■ **本文抜粋**:
○ ○ ○ ○ ○

慶應義塾大学の高橋俊介教授は、従業員が今いる企業の中で自分のキャリアを形成しようとする組織内キャリア形成意識の形成には、人事制度などの組織・人事システムが重要な影響を及ぼすことを指摘しています。
私が知っているあるビジネスホテルでは、フロントスタッフを契約社員が勤めているのですが、この契約社員には最低限の福利厚生が用意されているだけで、昇進・昇給がありません。聞くところによると、契約社員の大部分は1年未満で退職するからというのがその理由のようです。しかし、むしろ昇進・昇給がないからこそ契約社員が1年未満で辞めてしまうと考えるのが自然な気がします。実態はどうであれ、少なくとも制度そのものは社員が長期的にその組織で働くことを前提に整備するべきであるように思われます。
とはいえ、制度は組織内のコストですから、あまりに多く、あるいはあまりに大げさに作り上げてしまうと逆に組織の負担が大きくなるうえに、成員からの理解も得られなくなります。

○ ○ ○ ○ ○

■ **データ抜粋**:
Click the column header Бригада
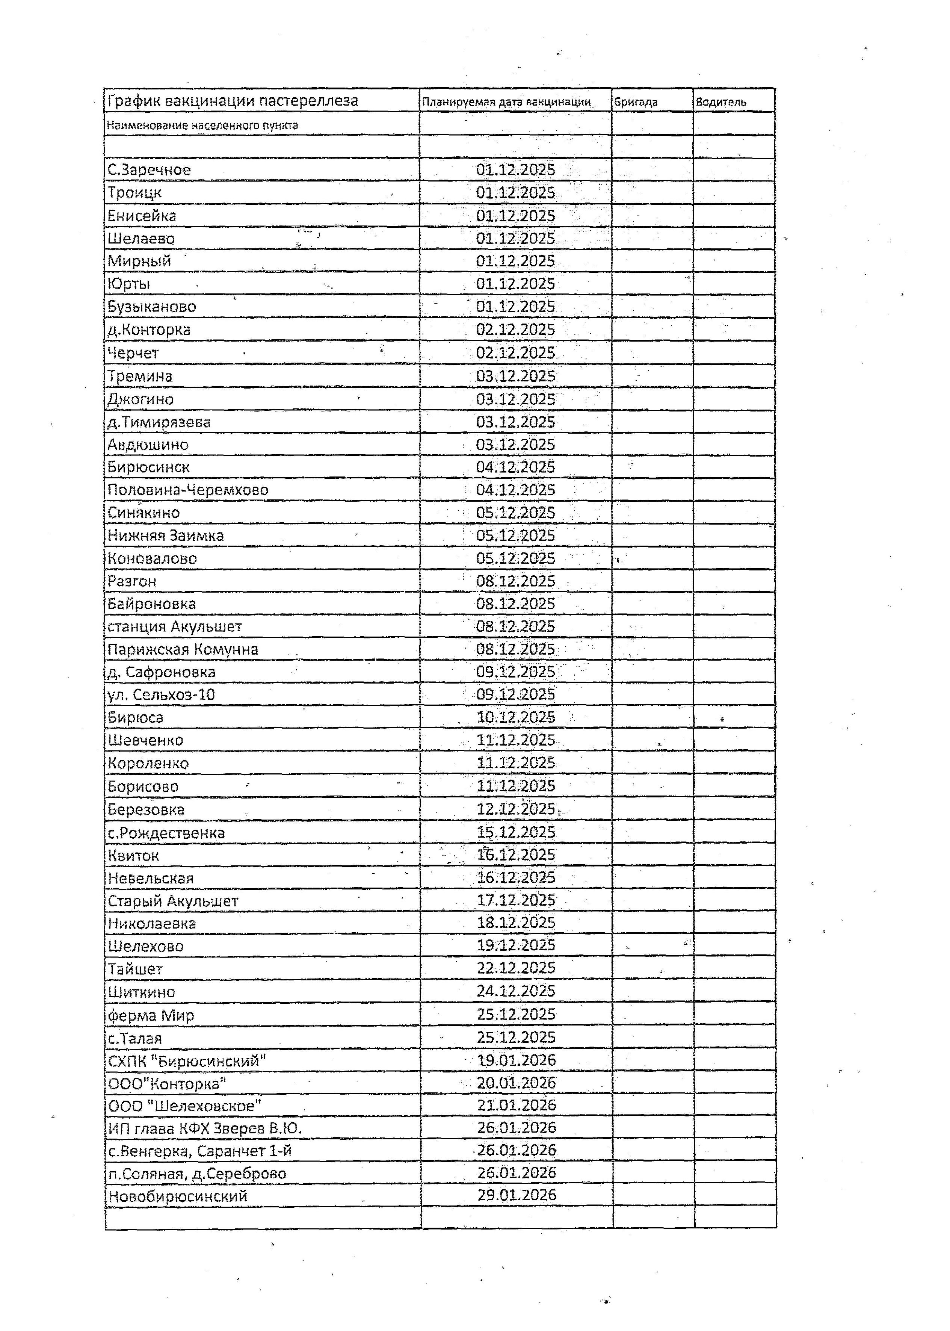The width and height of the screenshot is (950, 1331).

○ ○ ○ ○ ○

■ **設問一覧**:
**a)** 本文抜粋によると、高橋俊介教授は、組織内キャリア形成意識の形成に重要な影響を及ぼすものとして何を挙げていますか。
**b)** 本文抜粋では、制度をあまりに多く、あるいはあまりに大げさに作り上げるべきではないとされています。その理由を本文抜粋に即して説明してください。
**c)** 本文抜粋の「私が知っているあるビジネスホ」から「の理解も得られなくなります。」までを、一字一句変えずに書き写してください。

■ **各設問の解答**:
**a)** 人事制度などの組織・人事システムです。

**b)** 制度は組織内のコストだからです。多すぎたり大げさすぎたりすると組織の負担が大きくなり、さらに成員からの理解も得られなくなります。

**c)**
私が知っているあるビジネスホテルでは、フロントスタッフを契約社員が勤めているのですが、この契約社員には最低限の福利厚生が用意されているだけで、昇進・昇給がありません。聞くところによると、契約社員の大部分は1年未満で退職するからというのがその理由のようです。しかし、むしろ昇進・昇給がないからこそ契約社員が1年未満で辞めてしまうと考えるのが自然な気がします。実態はどうであれ、少なくとも制度そのものは社員が長期的にその組織で働くことを前提に整備するべきであるように思われます。
とはいえ、制度は組織内のコストですから、あまりに多く、あるいはあまりに大げさに作り上げてしまうと逆に組織の負担が大きくなるうえに、成員からの理解も得られなくなります。